**Provided data**:
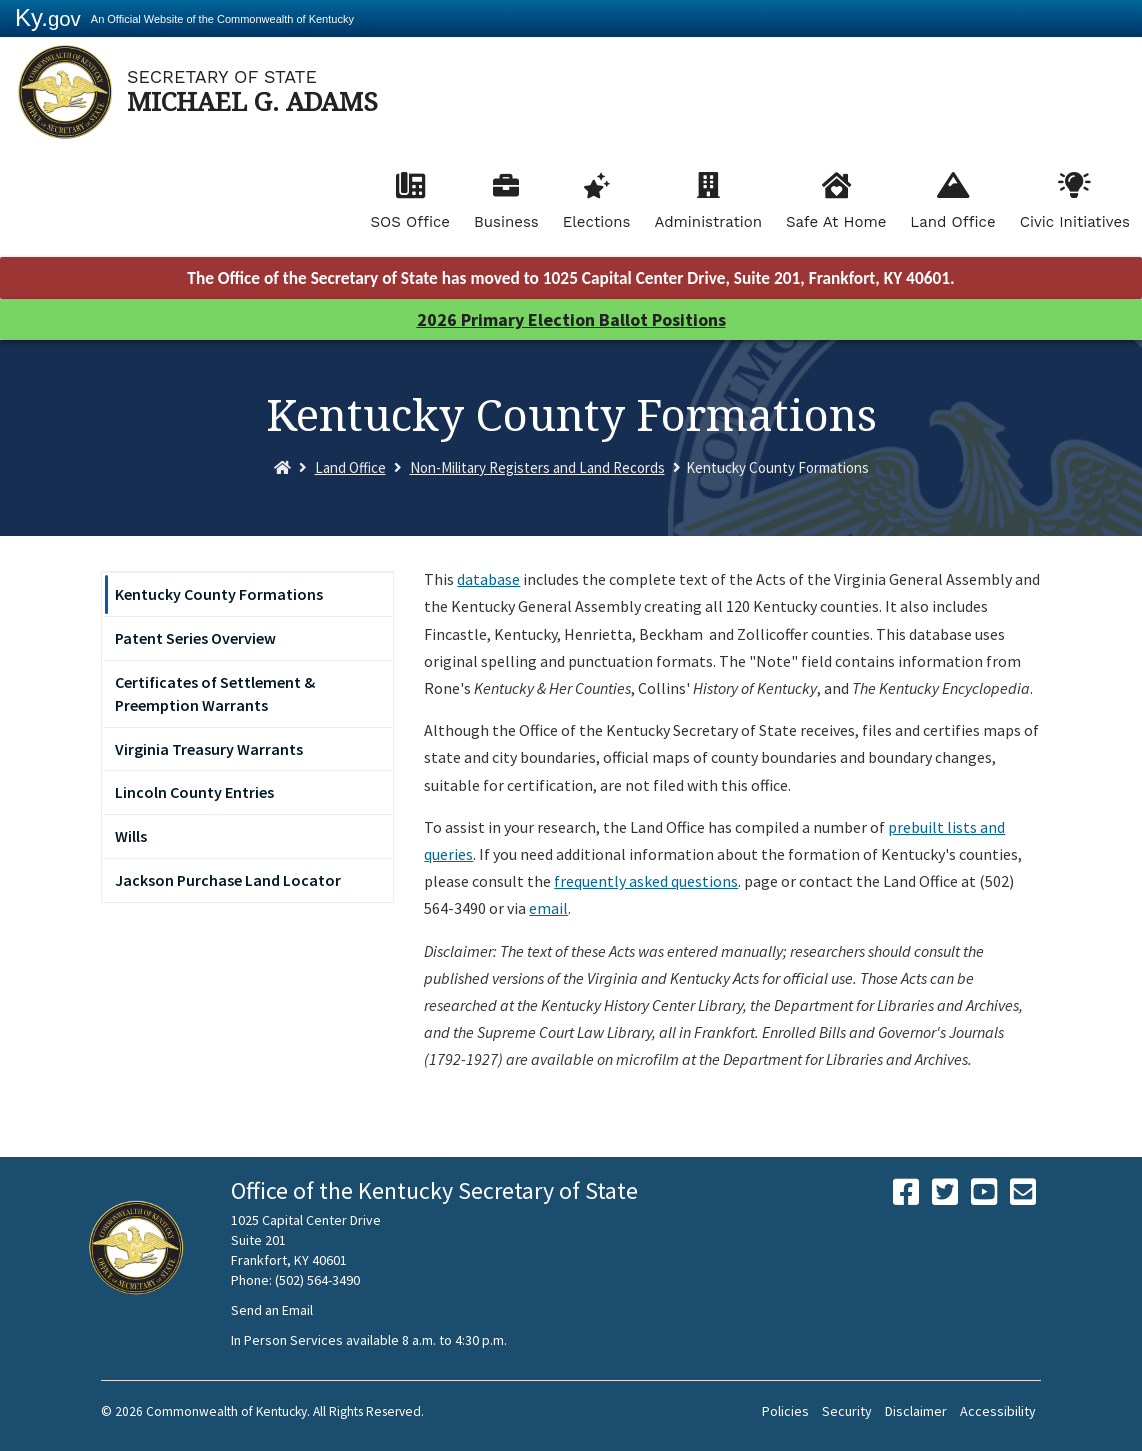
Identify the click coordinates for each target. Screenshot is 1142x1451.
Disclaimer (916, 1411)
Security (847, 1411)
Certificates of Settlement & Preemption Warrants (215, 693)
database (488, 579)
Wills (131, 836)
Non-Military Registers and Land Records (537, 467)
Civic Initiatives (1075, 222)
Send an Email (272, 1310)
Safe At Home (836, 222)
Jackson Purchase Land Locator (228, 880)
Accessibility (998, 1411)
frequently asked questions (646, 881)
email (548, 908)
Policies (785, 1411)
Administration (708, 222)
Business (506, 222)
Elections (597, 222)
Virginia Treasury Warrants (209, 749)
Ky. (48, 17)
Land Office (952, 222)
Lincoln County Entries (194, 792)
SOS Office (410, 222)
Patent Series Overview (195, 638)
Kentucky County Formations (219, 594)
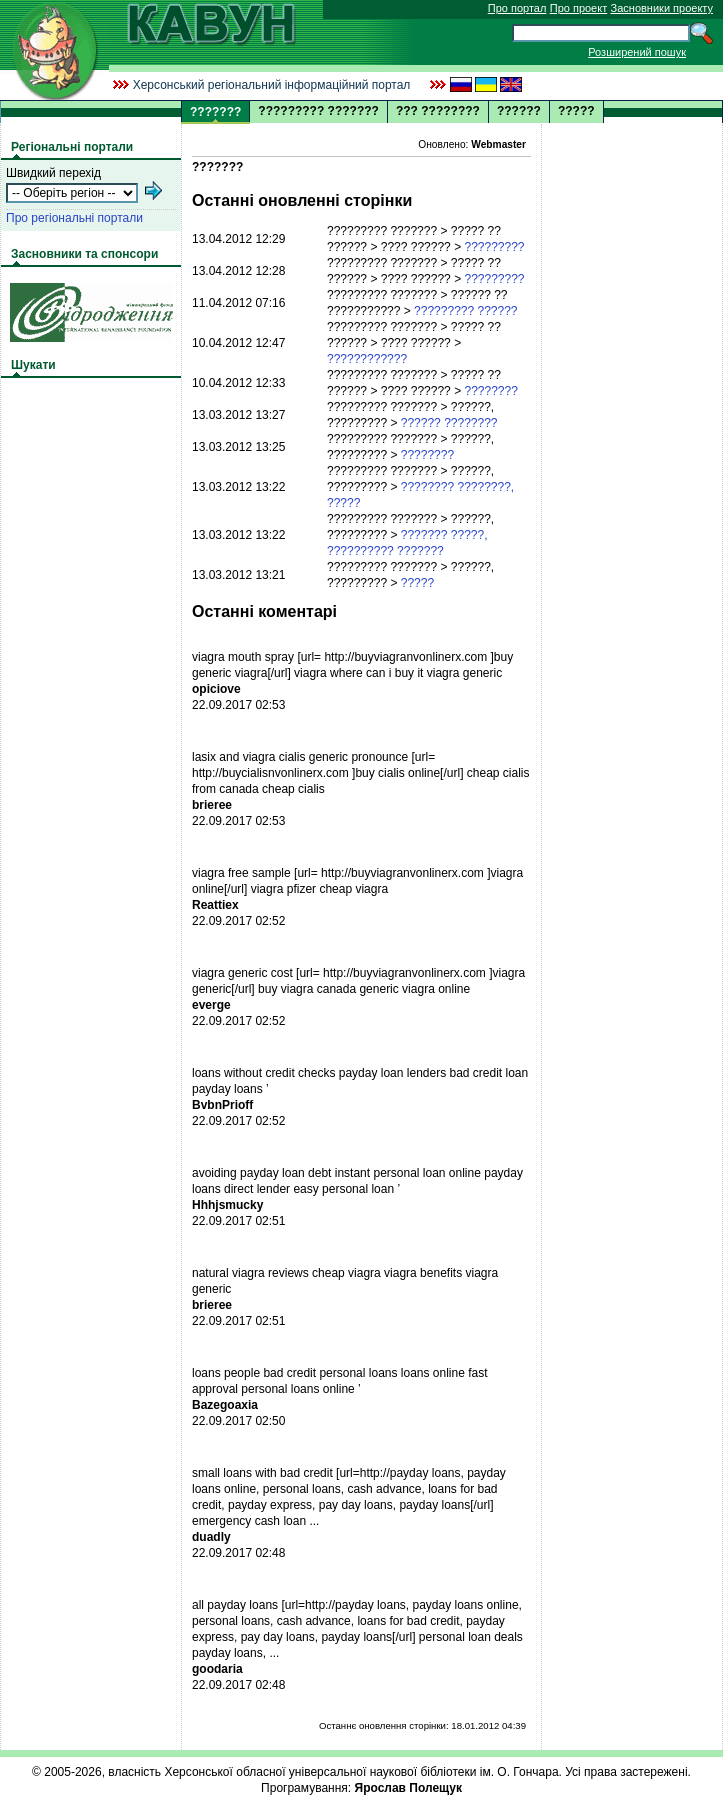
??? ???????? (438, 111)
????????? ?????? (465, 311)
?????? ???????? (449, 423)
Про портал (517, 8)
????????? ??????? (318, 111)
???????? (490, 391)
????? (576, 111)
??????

**Goal**:
Copy the part of the listing that opens with the line containing "Elections (597, 222)" and closes with the listing's last line, both ends included. Leave the picture out of your copy.

**Reply to the exercise**:
Elections (597, 222)
Virginia Treasury Warrants (209, 749)
Ky. (48, 17)
Land Office (952, 222)
Lincoln County Entries (194, 792)
SOS Office (410, 222)
Patent Series Overview (195, 638)
Kentucky County Formations (219, 594)
??? ???????? (438, 111)
????????? ?????? (465, 311)
?????? ???????? (449, 423)
Про портал (517, 8)
????????? ??????? (318, 111)
???????? (490, 391)
????? (576, 111)
??????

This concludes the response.